===== Information shown =====

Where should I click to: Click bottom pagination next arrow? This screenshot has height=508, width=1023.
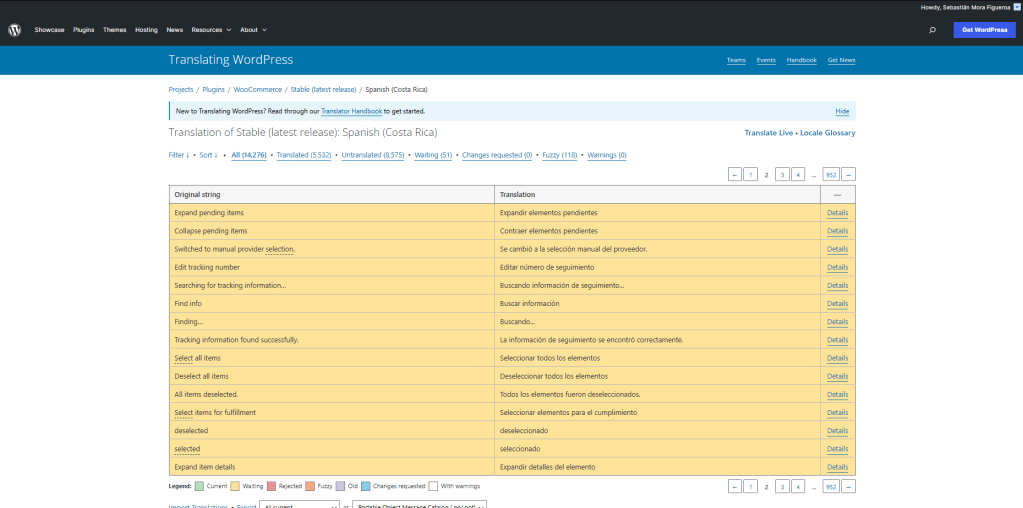[849, 486]
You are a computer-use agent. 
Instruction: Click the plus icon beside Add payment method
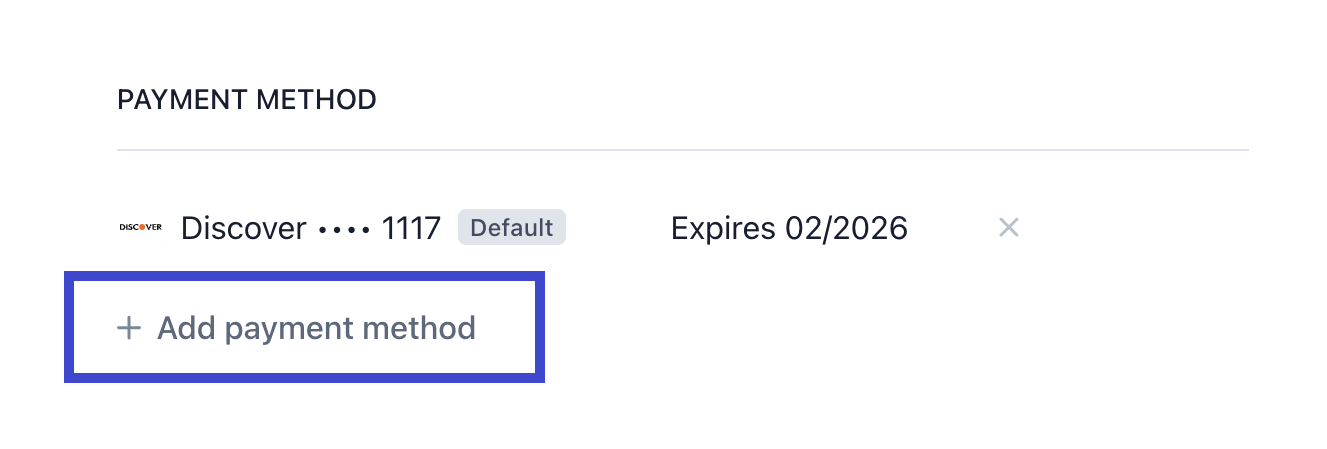coord(129,328)
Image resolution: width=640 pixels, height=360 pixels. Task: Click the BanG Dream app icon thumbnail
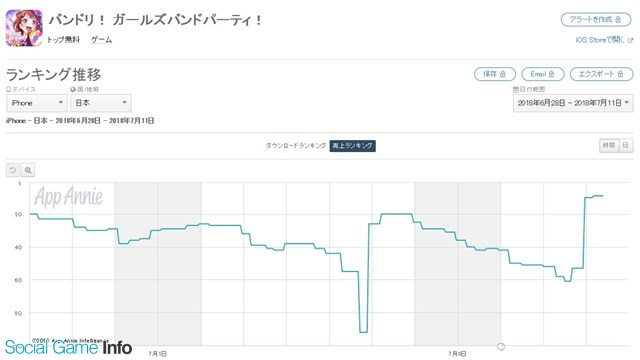24,29
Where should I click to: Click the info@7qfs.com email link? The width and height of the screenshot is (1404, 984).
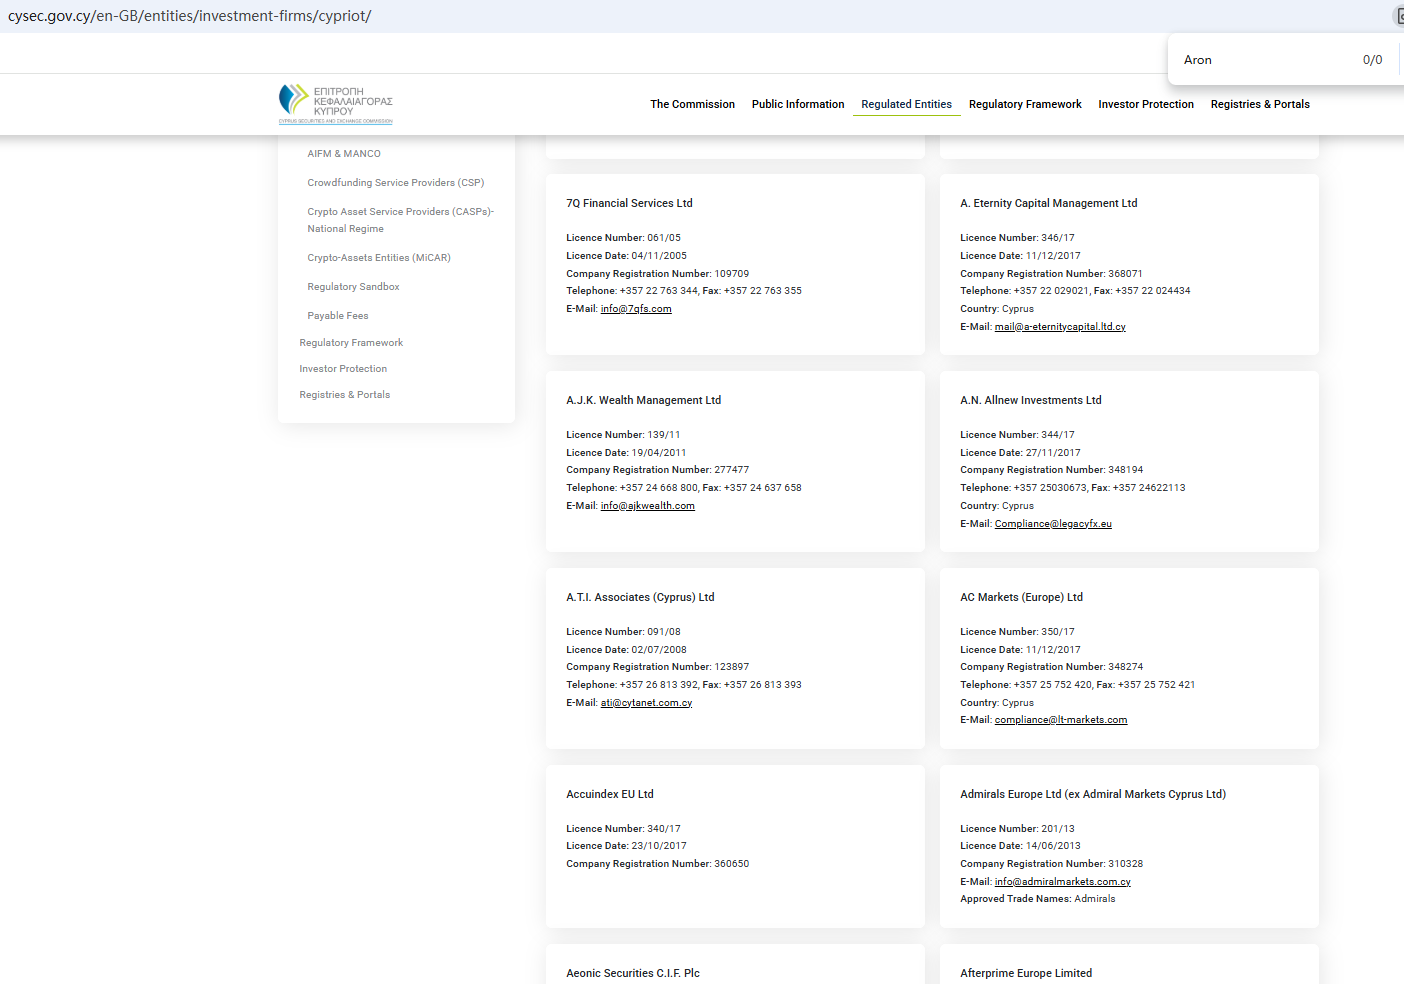click(636, 309)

=====

# What is required
Which lines in the data above contain the string "Where"? Copy out every such line in full, and treat uppercase and lowercase as different.

# In response
Where should I click to: Click bottom pagination next arrow? This screenshot has height=508, width=1023.
Where should I click to: Click the info@7qfs.com email link? The width and height of the screenshot is (1404, 984).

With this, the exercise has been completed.